U.S. Forces Must Boost Efforts to Find Saddam or His Remains: Commander

June 16, 2003 - 0:0
WASHINGTON -- Most Iraqis believe that ousted leader Saddam Hussein is still alive and therefore US troops must step up their efforts to find him or his remains, the top U.S. military commander said late Saturday.

"Probably the majority opinion is that he is alive, and that is something that has to be dealt with," Joint Chiefs of Staff Chairman General Richard Myers told Fox News Channel.

He made clear that perceptions were sometimes as important as hard facts, and that the rumors circulating about Saddam had to be addressed.

"If anybody else inside Iraq, particularly the former Baathists, think he is alive then that can be a problem," the general pointed out.

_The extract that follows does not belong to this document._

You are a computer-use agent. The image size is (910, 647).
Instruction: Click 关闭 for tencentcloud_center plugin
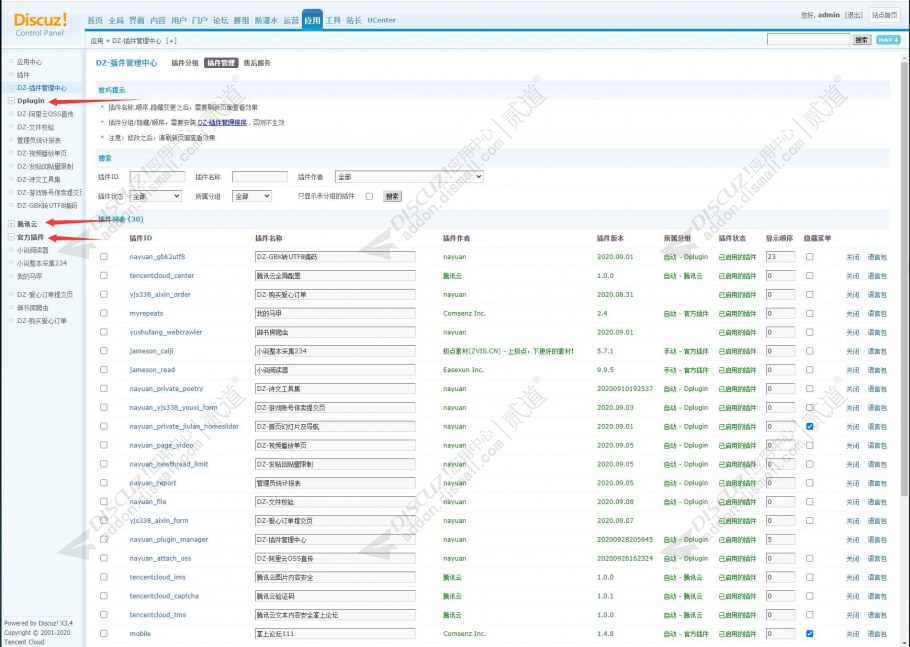pos(853,276)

Iraqi National Congress leader Ahmad Chalabi said last Wednesday that the ousted Iraqi president had been sighted about three weeks ago, AFPreported.

"Saddam has organized a network of his supporters whom he can amply pay to make operations against United States forces, and they are doing it," Chalabi said on U.S. PBS television.

Chalabi said Saddam was likely hiding in a vast area northwest of Baghdad and around his old fiefdom of Tikrit, guarded by members of his elite Special Republican Guard.

U.S. Defense Secretary Donald Rumsfeld and other top US officials have repeatedly said that they do not know whether Saddam is alive or dead.

Myers said that despite the fall of Saddam's regime, the US military still had a tough job to do in Iraq. "The folks that are over there understand that it's is a difficult task," he said. "The folks back home understand this is a very difficult task, one we must finish and we will."